=== Source information ===
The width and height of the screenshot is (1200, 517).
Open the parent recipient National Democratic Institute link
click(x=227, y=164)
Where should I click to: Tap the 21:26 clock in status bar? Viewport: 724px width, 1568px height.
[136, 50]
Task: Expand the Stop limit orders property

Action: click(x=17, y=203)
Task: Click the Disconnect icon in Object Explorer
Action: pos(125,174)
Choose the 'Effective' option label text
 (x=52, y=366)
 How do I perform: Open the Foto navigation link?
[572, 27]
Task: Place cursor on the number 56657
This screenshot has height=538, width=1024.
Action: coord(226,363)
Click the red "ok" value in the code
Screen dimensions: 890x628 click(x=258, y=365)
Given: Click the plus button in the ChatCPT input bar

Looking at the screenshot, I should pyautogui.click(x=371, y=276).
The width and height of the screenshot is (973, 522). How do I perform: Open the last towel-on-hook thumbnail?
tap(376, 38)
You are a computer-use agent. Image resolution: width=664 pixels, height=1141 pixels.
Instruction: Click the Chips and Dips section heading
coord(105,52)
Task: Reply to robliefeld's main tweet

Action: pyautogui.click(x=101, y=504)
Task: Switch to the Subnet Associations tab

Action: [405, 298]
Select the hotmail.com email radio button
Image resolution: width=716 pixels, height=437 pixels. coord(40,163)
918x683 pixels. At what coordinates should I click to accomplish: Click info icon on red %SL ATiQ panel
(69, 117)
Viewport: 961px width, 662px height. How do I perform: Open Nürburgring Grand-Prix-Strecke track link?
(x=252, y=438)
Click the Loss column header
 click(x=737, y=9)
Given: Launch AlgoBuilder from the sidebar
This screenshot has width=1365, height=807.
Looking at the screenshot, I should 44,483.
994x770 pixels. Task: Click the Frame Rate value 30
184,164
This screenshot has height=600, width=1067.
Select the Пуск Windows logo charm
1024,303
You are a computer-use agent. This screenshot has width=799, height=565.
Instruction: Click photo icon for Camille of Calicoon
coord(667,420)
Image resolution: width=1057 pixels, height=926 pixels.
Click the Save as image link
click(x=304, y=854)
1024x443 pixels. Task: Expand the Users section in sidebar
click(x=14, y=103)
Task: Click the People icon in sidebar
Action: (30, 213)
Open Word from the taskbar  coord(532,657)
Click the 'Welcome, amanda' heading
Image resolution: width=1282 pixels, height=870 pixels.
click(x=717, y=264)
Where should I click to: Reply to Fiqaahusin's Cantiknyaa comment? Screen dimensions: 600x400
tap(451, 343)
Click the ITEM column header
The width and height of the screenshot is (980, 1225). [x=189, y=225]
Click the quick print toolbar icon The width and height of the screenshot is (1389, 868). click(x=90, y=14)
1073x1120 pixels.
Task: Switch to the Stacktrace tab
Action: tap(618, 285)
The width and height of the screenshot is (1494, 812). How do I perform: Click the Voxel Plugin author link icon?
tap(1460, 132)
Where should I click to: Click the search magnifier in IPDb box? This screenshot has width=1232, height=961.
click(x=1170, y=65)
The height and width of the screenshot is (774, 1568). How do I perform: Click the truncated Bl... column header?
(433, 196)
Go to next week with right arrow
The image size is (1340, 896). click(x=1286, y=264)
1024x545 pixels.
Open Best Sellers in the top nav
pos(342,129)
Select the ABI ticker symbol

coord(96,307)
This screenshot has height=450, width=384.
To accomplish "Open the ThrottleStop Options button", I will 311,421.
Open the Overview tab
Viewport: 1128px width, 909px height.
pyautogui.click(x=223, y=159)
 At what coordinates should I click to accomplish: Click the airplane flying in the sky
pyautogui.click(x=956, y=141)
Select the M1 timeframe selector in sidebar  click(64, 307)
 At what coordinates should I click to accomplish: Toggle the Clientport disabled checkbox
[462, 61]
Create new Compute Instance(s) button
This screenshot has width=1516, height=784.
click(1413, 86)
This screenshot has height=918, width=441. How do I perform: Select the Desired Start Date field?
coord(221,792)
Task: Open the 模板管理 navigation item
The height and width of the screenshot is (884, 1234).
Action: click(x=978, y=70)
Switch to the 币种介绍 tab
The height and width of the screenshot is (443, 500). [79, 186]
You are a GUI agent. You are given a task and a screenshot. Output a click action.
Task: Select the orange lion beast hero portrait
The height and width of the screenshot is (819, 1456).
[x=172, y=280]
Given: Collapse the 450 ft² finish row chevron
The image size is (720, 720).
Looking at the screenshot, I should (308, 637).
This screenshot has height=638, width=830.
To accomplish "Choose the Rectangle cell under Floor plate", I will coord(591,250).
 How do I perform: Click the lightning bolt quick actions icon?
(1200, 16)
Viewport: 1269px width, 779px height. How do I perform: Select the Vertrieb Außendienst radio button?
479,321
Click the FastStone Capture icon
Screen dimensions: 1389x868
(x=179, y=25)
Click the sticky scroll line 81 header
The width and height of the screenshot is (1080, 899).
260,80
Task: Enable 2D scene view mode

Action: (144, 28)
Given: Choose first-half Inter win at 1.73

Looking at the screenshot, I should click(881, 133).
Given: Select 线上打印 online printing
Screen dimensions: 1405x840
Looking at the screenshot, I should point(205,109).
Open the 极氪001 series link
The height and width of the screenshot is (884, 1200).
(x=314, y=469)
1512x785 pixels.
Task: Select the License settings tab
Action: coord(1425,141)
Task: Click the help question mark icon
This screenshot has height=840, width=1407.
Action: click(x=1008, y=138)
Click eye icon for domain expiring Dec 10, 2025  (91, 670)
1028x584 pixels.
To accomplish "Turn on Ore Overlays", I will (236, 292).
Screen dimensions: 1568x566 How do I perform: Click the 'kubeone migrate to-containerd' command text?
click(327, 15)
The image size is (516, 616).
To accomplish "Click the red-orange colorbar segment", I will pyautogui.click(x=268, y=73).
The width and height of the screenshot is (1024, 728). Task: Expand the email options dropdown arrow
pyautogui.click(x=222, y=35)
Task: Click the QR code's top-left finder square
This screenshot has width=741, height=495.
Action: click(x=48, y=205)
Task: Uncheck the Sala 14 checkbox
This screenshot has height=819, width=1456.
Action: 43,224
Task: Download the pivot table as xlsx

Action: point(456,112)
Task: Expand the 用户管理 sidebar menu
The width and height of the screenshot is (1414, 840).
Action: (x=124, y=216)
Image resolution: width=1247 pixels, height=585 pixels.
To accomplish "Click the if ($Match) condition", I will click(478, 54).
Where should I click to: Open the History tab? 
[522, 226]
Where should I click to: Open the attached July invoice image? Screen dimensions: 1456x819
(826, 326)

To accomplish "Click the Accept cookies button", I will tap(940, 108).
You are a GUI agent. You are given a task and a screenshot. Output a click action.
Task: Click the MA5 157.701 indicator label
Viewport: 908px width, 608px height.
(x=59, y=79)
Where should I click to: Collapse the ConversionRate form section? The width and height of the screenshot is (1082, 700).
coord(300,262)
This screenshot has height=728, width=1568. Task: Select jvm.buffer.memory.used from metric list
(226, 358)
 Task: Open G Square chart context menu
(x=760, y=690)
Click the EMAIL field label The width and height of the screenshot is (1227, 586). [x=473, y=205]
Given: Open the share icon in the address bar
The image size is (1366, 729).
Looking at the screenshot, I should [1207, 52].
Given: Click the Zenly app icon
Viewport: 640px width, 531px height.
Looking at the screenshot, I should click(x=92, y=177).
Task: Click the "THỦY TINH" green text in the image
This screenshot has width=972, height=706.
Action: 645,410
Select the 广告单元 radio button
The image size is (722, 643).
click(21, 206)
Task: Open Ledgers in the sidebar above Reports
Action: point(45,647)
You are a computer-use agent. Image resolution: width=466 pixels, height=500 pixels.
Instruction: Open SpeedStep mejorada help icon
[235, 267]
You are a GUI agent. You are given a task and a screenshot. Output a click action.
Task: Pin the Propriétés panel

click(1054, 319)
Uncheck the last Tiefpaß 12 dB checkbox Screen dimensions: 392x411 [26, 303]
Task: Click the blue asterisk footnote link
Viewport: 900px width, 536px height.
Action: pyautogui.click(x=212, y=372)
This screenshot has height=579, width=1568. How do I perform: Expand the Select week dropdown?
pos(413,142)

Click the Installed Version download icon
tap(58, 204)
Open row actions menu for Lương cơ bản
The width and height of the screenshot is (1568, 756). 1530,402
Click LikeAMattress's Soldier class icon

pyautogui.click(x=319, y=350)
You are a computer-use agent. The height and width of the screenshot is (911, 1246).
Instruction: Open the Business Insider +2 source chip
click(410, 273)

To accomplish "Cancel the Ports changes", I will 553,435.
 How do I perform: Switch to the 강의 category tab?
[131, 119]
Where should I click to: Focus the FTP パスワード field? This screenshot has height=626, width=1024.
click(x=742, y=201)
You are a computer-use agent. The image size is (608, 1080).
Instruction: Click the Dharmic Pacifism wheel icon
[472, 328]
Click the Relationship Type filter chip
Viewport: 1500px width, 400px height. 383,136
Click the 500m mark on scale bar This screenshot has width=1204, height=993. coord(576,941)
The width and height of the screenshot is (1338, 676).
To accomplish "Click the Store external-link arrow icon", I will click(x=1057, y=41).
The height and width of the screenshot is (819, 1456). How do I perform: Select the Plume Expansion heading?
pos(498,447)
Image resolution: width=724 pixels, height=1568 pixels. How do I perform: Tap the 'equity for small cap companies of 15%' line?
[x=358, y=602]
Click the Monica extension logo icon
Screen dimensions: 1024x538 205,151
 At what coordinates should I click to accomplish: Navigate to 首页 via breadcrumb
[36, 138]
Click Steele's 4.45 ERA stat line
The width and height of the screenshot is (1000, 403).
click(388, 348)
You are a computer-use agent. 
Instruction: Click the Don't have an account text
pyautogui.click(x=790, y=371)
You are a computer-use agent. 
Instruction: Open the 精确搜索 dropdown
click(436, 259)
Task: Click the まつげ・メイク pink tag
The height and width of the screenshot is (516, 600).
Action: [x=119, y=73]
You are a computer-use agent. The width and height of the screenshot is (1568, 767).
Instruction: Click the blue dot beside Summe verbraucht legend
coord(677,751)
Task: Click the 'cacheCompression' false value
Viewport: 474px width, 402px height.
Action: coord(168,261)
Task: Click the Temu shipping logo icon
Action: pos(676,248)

=== Problem details ===
For each line above that contains the word "Uncheck", give the line as it is written.

=== Exercise answer ===
Task: Uncheck the Sala 14 checkbox
Uncheck the last Tiefpaß 12 dB checkbox Screen dimensions: 392x411 [26, 303]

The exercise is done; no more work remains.